## About this exercise
Locate "This screenshot has" in the data below, then output the line it is on and all following lines through the last, word for word. Skip any pictures.

BEGIN Record extracts

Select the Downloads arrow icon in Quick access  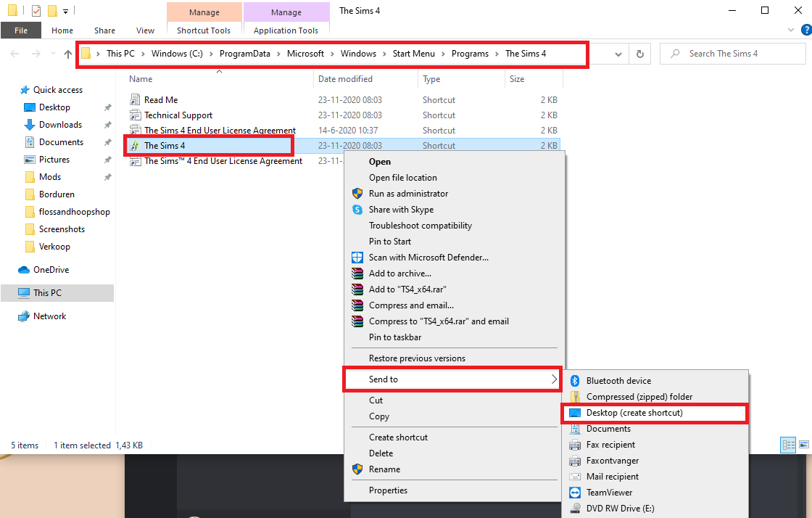click(30, 125)
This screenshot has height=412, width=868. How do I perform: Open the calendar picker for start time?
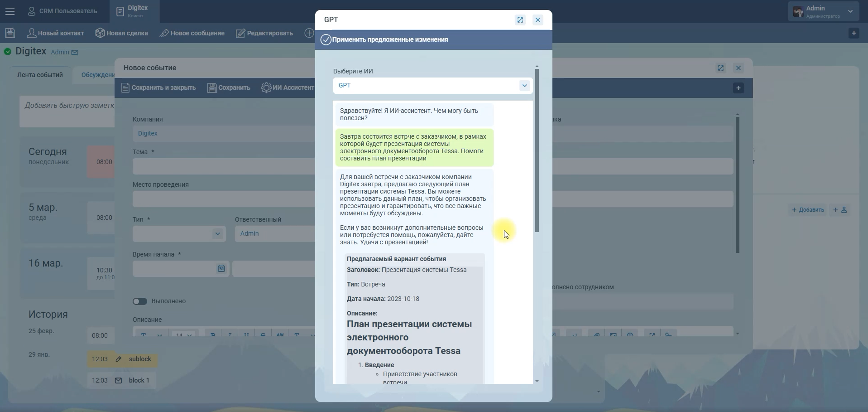[x=221, y=269]
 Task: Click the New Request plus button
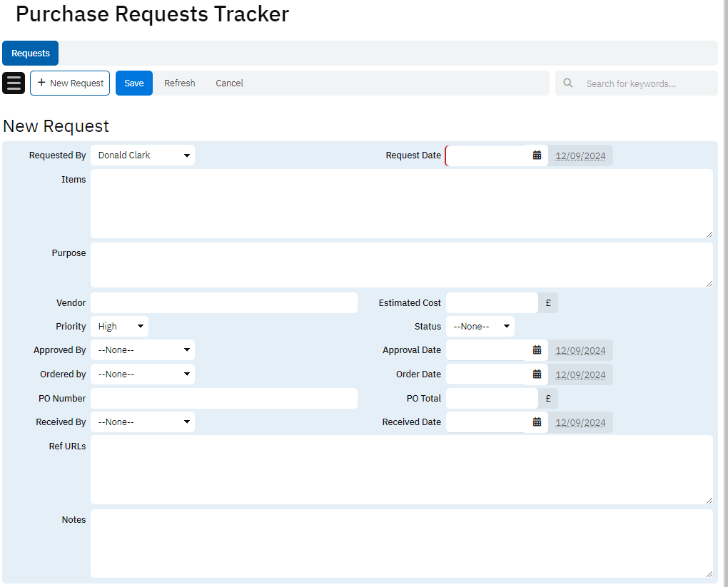[x=70, y=83]
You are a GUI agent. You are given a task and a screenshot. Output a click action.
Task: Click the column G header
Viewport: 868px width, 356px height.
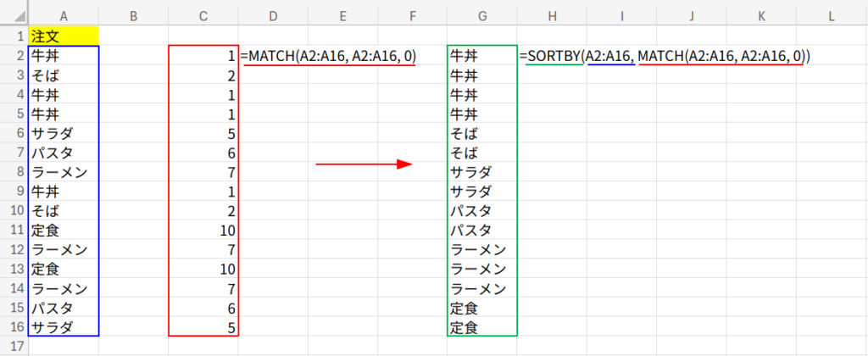tap(481, 14)
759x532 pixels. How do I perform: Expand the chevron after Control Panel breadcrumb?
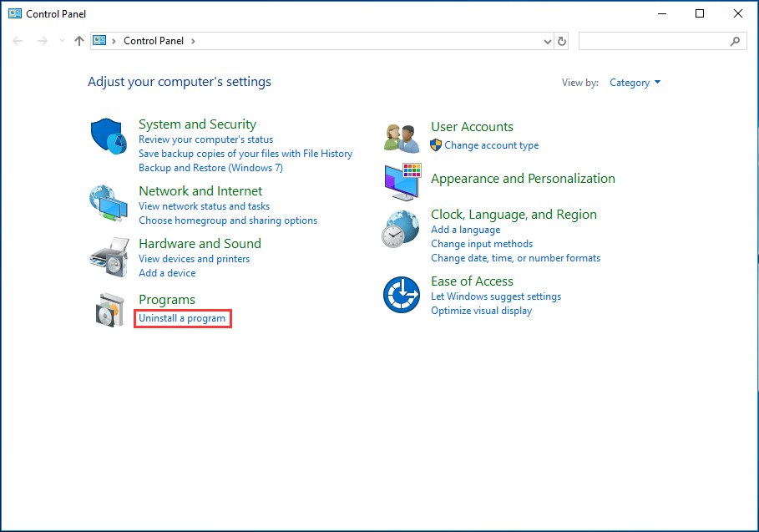click(193, 41)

END Record extracts

## Solution to this exercise
This screenshot has height=412, width=868. How do I perform: Open the calendar picker for start time?
[x=221, y=269]
 Task: Click the New Request plus button
[x=70, y=83]
You are a GUI agent. You are given a task and a screenshot. Output a click action.
Task: Click the column G header
Viewport: 868px width, 356px height.
tap(481, 14)
759x532 pixels. How do I perform: Expand the chevron after Control Panel breadcrumb?
click(193, 41)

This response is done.